Executive Chef Brian Rae (Rialto) and Sous Chef Stephen Marcaurelle (Clio) are finding new avenues to explore in the familiar territory of Italian cuisine, focusing the limited menu on local, carefully prepared ingredients. "Pasta is a highlight," First says. "The simplest dish may be the best: handmade linguine, chewy yet tender, tossed with littleneck clams and flavored with green olives, lemon, and good olive oil." The critic has seen the most unevenness in the main courses, she writes.
Desserts, which come from pastry chef Allyson West (Tres Gatos, Sofra), are a consistent highlight of Center Street Cafe, as is its service, according to First.
Metro visited La Brasa in Somerville this week. The February 25 piece focuses more on the drink menu and aesthetics of the East Somerville market and restaurant without delving too deeply into the wood-fired menu by chefs Daniel Bojorquez and Frank McClelland of L'Espalier. Metro contributor Luke O'Neil says La Brasa "is the upmarket reinvention of the melting pot South and Central American East Broadway neighborhood it has taken root in. That shows up on the menu in dishes like the slow roasted pork shoulder carnitas with salsa verde and chile de arbol."
For O'Neil, the standout cocktail is My Sherry Amour, a drink featuring mezcal, amontillado sherry, honey, grapefruit, and Cherry Heering. "It's full flavored, but has that mezcal heat and dryness from the sherry that marries very well," bartender Rob Hoover tells the reviewer about the drink.
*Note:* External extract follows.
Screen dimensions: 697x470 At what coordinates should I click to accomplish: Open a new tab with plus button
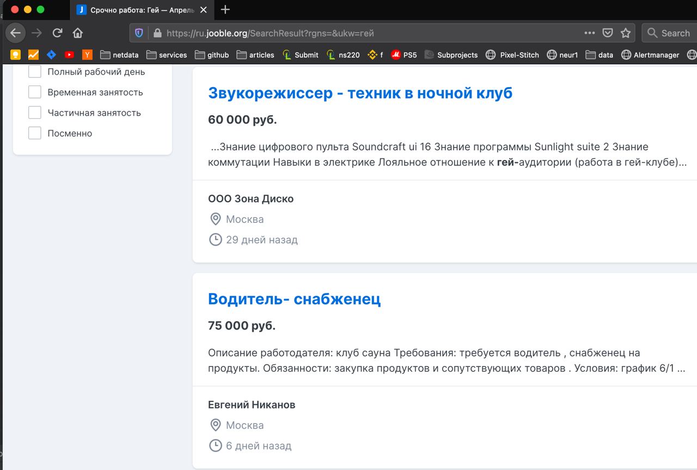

Inside, the restaurant is "industrial wood-working studio chic," O'Neil writes, and says its vibe fits well into the Somerville-is-the-next-Brooklyn narrative.
In addition to the hip vibe, Bomze mentions excellent house-made kimchi. She also recommends the pajeon: "The kitchen nails this crispy fried pancake ... that’s lacy on the exterior but retains just enough glutinous chew within. They serve it ripping hot," she writes.